Sans autrui, le " je " ne comprend plus qui il est, car plus personne n'est là pour lui renvoyer une image de lui-même, pour maintenir intacte sa conscience. C'est cette perte progressive de la conscience dans la solitude que raconte Michel Tournier dans Vendredi ou les limbes du pacifique, reprenant le personnage du marin échoué sur une île déserte de Daniel Defoe. Seul sur l'île, privé d'autrui, Robinson perd peu à peu la conscience qu'il a de lui-même: " Il savait maintenant que l'homme est semblable à ses blessés au cours d'un tumulte ou d'une émeute qui demeurent debout aussi longtemps que la foule les soutient en les pressant, mais qui glissent à terre dès qu'elle se disperse. La foule de ses frères qui l'avait entretenu dans l'humain sans qu'il s'en rendît compte, s'était brusquement écarté de lui ". La perte de contact avec autrui et le réel est décrite dans le roman comme une lente fusion avec les éléments naturels, qui témoigne de l'absence de distance avec soi-même.  

" Pièce maîtresse de mon univers ", autrui est donc nécessaire. " Je " ne peux pas être " je " sans l'autre, et à quoi bon dire " je " quand aucun " tu " n'est là pour nous répondre? A sa manière, autrui est un miroir. Il nous renvoie une image de nous-même par son comportement ou son jugement. Mais le reflet renvoyé par le miroir n'est souvent pas celui qui est attendu. On se croit gentil, on nous dit méchant ; qui pense être généreux sera considéré comme égoïste. Autrui ne cesse de me juger et la douleur est grande dans cet écart entre ce que l'on croit être et ce que les autres pensent de nous. Mais quelle légitimité se targue d'avoir autrui pour prétendre savoir mieux que moi qui je suis? Il n'en a pas vraiment, mais son jugement est nécessaire. Néanmoins, tout jugement n'est pas douloureux; autrui peut révéler et mettre au jour des qualités que moi-même je ne me soupçonnais pas.  

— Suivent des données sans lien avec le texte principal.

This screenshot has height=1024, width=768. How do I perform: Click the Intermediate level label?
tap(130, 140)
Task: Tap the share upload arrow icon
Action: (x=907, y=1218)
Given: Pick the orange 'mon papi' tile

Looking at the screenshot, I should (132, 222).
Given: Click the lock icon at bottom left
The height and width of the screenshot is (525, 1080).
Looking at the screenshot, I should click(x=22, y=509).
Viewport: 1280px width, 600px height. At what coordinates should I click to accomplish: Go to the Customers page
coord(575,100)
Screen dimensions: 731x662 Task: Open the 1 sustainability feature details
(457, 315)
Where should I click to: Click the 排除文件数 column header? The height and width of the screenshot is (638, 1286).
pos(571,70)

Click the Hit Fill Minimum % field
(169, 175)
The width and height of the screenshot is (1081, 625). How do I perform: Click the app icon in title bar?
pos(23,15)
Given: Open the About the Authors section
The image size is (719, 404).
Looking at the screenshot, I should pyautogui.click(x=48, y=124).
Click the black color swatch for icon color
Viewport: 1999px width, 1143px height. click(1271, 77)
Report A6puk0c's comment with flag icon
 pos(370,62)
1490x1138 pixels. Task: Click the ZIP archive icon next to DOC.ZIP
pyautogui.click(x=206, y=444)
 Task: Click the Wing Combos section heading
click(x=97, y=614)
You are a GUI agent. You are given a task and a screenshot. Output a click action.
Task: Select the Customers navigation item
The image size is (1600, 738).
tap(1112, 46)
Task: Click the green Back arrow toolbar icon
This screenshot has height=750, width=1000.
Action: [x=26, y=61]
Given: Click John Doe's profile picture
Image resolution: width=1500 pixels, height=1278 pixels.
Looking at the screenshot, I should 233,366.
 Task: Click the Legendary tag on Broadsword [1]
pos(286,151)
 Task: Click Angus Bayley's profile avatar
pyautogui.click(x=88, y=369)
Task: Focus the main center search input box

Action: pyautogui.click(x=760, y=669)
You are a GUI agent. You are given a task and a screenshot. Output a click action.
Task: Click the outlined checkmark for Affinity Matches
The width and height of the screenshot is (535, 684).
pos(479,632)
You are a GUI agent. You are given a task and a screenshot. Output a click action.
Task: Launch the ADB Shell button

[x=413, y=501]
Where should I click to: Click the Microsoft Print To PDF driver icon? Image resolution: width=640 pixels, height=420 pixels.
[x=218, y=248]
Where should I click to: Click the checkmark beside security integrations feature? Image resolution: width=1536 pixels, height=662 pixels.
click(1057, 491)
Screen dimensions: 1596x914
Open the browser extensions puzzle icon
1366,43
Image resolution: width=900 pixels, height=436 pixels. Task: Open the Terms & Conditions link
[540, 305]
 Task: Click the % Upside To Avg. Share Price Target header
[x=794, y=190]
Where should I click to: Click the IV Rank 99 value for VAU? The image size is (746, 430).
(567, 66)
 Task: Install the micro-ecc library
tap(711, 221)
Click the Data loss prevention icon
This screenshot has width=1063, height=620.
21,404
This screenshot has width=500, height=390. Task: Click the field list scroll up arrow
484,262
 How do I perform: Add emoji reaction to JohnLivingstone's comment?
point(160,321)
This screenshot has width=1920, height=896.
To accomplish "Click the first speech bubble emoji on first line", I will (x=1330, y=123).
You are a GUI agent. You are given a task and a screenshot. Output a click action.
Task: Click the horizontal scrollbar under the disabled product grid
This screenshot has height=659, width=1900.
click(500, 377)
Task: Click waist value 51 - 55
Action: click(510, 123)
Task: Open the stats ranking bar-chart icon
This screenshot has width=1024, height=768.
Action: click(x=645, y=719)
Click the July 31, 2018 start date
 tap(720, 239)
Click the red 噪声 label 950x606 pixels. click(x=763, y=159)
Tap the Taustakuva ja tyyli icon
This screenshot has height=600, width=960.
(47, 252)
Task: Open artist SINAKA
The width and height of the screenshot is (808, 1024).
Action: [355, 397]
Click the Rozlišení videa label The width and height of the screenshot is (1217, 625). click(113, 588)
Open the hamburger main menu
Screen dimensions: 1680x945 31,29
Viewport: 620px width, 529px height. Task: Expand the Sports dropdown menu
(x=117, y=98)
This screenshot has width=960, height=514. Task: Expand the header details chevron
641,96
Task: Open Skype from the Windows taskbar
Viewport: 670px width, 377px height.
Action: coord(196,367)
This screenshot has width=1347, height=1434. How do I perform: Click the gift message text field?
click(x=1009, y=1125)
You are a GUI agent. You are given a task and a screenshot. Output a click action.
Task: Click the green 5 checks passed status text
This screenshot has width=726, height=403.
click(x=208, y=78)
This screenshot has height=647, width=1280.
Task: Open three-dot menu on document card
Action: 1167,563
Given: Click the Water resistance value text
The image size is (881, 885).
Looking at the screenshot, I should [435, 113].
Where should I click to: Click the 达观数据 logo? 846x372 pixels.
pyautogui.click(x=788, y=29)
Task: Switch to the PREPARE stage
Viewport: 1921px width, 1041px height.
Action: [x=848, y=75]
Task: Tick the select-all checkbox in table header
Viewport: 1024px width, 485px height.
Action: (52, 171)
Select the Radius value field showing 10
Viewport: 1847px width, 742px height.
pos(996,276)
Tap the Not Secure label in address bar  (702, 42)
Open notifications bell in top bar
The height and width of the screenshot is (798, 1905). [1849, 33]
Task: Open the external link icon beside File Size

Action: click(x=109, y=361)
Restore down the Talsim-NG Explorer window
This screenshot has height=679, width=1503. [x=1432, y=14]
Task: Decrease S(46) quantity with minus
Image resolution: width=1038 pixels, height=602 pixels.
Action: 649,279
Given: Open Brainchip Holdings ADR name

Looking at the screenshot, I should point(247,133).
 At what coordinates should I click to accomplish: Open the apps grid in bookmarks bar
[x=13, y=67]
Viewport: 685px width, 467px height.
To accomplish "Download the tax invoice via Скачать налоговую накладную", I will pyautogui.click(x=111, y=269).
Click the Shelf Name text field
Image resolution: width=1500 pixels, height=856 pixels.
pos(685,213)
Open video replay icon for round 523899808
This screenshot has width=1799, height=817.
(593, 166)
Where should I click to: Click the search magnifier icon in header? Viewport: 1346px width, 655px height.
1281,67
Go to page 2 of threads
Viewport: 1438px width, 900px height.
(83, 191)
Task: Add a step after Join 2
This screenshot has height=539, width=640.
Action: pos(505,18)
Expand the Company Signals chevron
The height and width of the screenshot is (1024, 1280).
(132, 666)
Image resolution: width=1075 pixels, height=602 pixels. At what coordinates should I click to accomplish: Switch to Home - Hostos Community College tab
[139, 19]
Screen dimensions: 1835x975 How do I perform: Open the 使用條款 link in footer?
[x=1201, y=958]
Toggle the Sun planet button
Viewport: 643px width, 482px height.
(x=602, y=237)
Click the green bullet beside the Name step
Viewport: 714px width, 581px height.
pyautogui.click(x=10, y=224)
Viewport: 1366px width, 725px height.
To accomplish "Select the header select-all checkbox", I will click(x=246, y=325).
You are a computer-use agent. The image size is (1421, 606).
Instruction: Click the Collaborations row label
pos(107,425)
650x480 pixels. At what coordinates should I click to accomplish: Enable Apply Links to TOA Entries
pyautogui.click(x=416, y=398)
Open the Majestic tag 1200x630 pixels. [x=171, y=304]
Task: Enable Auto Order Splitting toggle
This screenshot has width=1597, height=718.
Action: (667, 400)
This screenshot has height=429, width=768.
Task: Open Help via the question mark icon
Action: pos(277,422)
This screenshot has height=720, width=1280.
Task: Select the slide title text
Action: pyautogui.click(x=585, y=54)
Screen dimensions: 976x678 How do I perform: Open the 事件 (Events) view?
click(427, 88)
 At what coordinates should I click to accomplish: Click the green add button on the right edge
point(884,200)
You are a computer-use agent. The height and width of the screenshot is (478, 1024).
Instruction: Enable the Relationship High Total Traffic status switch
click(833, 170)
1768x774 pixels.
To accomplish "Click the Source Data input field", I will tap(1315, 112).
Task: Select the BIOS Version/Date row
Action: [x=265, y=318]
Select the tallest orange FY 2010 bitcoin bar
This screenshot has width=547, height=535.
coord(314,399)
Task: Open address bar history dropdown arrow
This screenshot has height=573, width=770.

Ce miroir tendu par autrui est donc toujours l'occasion d'une introspection, d'une quête intérieure du moi, d'un questionnement en somme. J'ignore des pans entiers de mon âme, et autrui se charge de me les révéler. Je suis parfois convaincu qu'autrui a tort, qu'il fait erreur sur mon compte, et il se peut que l'image que je renvoie ne soit pas exacte, mais j'ai beau savoir que ce n'est pas moi, autrui m'oblige à me re-considérer, à me re-penser, à me re-mettre en question. Il me donne finalement l'occasion de réinvestir mes actes du sens qu'ils ont perdu. Car mon action détermine avant toute chose le jugement qu'on va porter sur moi.  

Dans son Journal de jeunesse, Tolstoï affirme qu'un " moyen puissant d'atteindre au véritable bonheur, c'est, sans aucune loi, de tisser autour de soi dans toutes les directions, comme une araignée, une toile faite d'amour et d'attraper tout ce qui vient se prendre dedans: une vieille, un enfant, une femme, un commissaire de police. " La réflexion de l'auteur illustre bien ce que peut être le bénévolat. En effet, le bénévole cherche activement à créer des liens avec autrui, car son attitude est avant tout ouverture à l'autre et au monde. Chercher à comprendre l'autre, c'est aussi une façon de renouer avec le monde. Le bonheur n'est peut-être possible qu'à cette condition, dans la relation à l'autre: l'autre, à la fois alter ego et ego alter, creuset des différences et des similitudes, source de bonheur indispensable, remède à la solitude.